Jesmyn Ward just gives us words, but words like none other has written. She has put them together in a way that creates a world apart but with all the love, pain, pathos, hope, fear, and loyalty that we will recognize from the finest examples of our literature. When she describes the color and texture of a man’s arm, or the watery pressure of a new pregnancy, or the terror of discovering rising water through the floorboards of one’s living room, Jesmyn Ward has caught that thing as though it were alive.

When I try to say in a few words the story of this novel, everything I write is inadequate. A poor family lives outside a town but near the coast in Mississippi. Our narrator is fourteen with hair that frames her head “like a pillow.” She has three brothers, a father that drinks too much, and several paramours but one in particular. Katrina hits and we experience the storm.

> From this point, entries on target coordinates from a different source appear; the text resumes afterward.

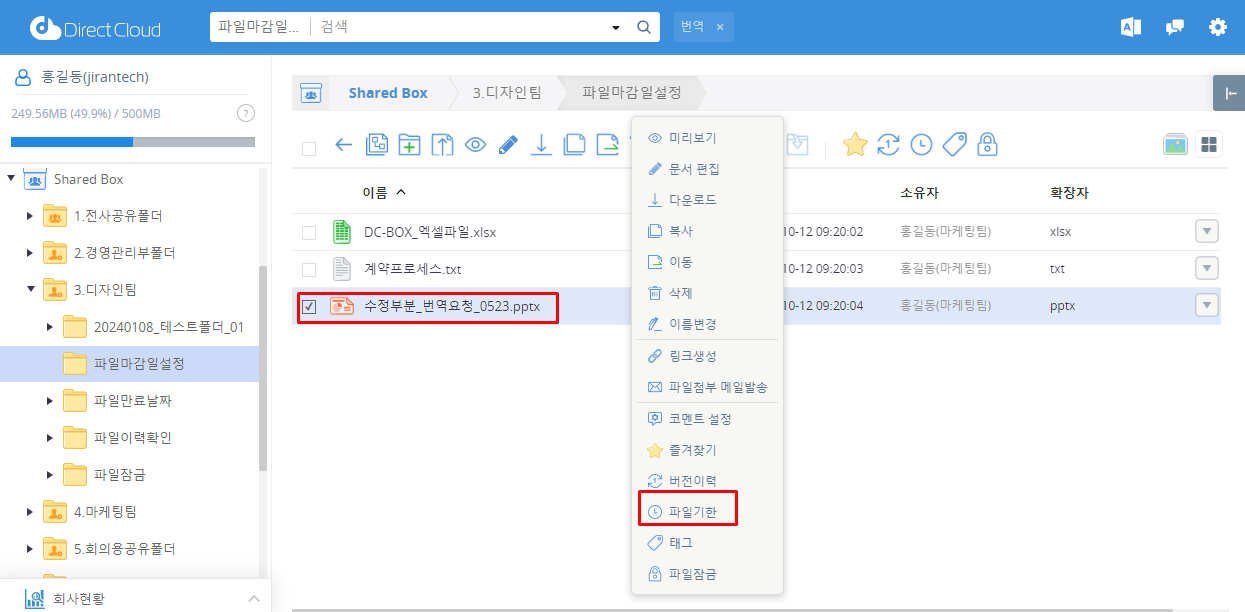
Task: Choose 링크생성 in the context menu
Action: [x=692, y=356]
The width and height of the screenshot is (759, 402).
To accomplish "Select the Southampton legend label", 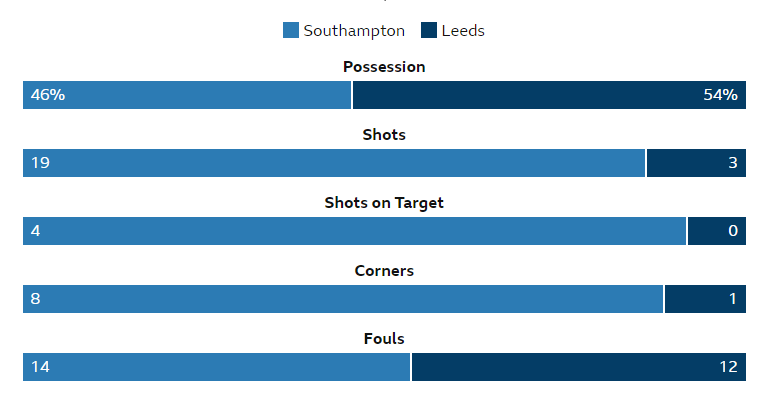I will [354, 31].
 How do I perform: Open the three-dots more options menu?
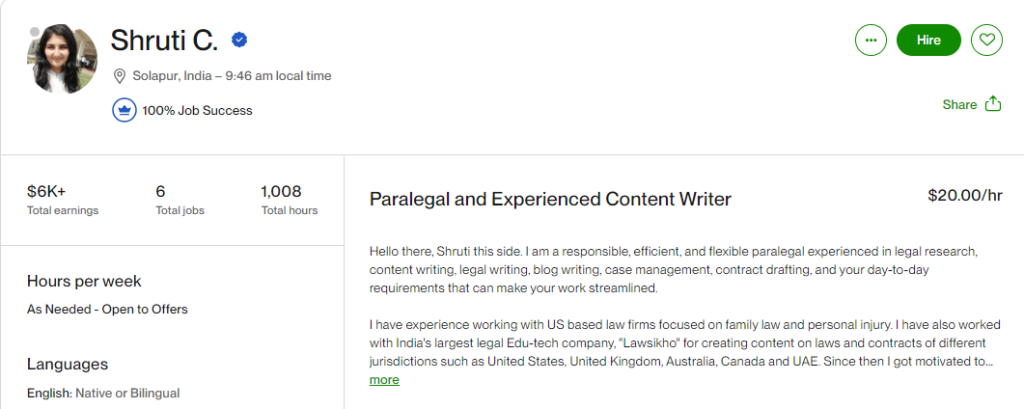871,40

This is classic literature, and, difficult as it may seem at first, wholly appropriate for teens. It is a little like saying A Long Way Gone: Memoirs of a Boy Soldier by Ishmael Beah is a teen title. That book, about a teen forced into soldiering in Sierra Leone, is similarly hard-hitting. It might be better for our teens to know than not to know. They are exposed to so much anyway--a little reality might improve their outlook. I wouldn't "require" this novel, but I would add it to reading lists. Teens can do much worse than experience the exquisite sense of language in this wholly original work.